> Problem to solve
Pull out every line below holding the word "percentage".

> Saved entries
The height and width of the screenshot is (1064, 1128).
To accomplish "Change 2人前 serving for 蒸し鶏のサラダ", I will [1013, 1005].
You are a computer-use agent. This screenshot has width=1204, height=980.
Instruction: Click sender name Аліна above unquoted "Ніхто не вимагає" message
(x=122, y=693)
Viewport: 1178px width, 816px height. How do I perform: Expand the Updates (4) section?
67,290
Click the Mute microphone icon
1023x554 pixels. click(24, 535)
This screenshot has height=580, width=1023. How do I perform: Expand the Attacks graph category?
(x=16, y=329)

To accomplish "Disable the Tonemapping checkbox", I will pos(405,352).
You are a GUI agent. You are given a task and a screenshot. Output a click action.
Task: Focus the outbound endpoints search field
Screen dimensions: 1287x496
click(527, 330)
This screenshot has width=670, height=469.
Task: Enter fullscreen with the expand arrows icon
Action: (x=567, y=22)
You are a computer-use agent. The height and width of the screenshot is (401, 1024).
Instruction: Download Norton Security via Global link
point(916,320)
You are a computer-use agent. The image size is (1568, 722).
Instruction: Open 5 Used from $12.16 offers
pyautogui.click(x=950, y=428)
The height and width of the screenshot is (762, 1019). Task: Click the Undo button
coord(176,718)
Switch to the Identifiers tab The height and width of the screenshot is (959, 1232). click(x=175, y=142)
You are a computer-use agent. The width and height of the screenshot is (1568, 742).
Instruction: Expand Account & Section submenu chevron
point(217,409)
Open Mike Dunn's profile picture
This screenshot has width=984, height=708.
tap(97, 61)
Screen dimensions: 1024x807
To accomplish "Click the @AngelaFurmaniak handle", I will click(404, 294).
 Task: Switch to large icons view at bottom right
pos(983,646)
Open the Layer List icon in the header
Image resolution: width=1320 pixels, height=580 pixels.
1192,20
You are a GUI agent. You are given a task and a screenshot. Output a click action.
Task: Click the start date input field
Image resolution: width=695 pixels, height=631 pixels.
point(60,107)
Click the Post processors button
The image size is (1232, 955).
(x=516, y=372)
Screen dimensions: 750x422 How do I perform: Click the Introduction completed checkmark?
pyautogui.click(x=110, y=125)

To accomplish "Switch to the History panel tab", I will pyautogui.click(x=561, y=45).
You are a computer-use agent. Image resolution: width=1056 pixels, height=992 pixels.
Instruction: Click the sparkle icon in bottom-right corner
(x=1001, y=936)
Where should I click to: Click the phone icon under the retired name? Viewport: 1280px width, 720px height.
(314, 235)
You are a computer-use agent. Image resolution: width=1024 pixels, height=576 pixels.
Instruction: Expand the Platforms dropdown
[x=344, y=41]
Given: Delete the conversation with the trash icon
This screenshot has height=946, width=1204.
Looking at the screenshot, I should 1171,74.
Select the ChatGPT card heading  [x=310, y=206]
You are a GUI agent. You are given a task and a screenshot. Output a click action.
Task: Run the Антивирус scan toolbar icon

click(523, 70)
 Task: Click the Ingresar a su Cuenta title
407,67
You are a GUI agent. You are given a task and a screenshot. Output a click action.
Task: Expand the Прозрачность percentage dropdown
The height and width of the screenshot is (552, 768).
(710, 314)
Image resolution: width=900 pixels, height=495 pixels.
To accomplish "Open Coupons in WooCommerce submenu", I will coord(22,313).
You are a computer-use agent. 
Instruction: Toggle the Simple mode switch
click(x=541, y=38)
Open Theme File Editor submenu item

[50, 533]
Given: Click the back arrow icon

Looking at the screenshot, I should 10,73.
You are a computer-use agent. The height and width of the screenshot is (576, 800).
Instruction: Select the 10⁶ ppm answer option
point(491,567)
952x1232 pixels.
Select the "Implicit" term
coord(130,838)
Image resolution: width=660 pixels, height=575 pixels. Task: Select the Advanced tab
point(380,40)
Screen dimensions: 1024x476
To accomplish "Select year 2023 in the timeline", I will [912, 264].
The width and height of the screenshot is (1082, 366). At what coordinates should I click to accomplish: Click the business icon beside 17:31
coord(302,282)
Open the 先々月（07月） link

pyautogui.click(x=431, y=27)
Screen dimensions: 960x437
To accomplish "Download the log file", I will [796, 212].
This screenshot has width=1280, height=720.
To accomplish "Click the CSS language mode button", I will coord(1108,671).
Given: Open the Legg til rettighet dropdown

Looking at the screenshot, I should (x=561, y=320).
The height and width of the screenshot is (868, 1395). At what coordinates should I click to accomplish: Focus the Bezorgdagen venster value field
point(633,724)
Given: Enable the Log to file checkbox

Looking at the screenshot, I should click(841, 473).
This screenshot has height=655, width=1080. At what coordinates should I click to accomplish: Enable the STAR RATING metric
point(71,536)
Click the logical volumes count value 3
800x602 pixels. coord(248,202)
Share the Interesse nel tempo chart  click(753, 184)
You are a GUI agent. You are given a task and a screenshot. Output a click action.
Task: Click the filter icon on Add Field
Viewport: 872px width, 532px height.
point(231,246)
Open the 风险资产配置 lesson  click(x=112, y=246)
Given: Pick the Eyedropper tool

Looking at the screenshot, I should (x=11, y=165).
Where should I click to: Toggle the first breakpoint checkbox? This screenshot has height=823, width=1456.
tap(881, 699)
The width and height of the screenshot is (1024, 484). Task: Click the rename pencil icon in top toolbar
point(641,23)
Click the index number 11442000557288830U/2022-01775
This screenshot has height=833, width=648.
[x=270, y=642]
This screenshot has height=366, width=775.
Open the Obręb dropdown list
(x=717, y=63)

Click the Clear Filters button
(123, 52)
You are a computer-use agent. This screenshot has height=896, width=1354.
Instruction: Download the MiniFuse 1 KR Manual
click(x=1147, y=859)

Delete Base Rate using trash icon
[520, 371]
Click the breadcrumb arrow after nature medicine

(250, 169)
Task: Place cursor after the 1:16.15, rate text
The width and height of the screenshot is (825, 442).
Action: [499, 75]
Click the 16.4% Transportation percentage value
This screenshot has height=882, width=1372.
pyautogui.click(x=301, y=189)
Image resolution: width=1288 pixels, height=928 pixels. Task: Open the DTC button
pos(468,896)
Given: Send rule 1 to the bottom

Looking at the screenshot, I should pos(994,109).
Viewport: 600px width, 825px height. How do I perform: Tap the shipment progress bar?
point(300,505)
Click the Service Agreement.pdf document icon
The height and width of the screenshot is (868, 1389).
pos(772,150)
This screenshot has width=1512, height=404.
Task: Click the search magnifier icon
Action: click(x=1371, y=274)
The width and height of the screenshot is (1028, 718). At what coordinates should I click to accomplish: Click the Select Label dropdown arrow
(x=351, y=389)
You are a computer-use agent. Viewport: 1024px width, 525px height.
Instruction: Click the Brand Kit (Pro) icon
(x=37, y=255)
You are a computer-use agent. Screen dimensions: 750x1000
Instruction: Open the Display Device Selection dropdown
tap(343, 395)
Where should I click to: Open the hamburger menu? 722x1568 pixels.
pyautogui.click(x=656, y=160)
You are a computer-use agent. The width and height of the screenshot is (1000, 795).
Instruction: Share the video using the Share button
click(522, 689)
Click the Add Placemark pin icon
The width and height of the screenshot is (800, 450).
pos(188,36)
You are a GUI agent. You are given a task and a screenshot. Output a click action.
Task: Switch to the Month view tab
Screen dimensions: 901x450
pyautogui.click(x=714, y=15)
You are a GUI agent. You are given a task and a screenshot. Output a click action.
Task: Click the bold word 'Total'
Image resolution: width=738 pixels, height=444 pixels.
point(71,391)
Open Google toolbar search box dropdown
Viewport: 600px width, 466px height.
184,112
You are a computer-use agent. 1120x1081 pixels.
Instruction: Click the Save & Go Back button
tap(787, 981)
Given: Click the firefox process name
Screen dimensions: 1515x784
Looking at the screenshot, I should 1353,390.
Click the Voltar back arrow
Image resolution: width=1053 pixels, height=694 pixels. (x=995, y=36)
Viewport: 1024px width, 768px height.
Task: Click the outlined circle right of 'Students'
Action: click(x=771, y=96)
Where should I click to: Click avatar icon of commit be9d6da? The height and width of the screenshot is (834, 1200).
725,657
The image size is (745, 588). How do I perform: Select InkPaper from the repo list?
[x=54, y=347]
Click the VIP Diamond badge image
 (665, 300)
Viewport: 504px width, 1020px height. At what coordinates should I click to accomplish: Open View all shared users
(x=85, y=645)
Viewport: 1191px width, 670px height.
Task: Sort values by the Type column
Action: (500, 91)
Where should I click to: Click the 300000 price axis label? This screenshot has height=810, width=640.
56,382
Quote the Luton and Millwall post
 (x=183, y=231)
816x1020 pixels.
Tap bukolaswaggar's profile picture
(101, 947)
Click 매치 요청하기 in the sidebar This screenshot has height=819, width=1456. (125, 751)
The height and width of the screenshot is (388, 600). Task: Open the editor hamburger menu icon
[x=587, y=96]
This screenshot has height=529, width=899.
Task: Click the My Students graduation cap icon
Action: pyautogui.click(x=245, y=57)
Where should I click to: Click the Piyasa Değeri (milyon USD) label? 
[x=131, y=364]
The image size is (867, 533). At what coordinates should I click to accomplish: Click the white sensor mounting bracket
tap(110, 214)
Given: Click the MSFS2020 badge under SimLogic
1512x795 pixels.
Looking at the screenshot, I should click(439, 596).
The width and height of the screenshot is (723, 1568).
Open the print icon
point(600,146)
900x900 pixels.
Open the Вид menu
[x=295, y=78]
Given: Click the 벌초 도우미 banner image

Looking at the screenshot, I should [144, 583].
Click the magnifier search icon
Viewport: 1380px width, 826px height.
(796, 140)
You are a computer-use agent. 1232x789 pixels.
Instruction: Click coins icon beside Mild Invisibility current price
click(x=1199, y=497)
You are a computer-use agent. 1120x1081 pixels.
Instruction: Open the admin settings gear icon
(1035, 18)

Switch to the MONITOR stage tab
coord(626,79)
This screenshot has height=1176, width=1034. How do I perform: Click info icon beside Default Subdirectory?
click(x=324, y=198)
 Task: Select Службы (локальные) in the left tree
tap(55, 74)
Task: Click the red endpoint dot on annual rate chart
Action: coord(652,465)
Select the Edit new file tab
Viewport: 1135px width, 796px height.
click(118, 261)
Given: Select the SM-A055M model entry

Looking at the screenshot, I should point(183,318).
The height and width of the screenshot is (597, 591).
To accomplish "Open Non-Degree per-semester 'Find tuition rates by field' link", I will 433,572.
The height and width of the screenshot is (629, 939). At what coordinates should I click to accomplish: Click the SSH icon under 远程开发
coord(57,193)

> Solution to this task
Task: Expand the Прозрачность percentage dropdown
Click the 16.4% Transportation percentage value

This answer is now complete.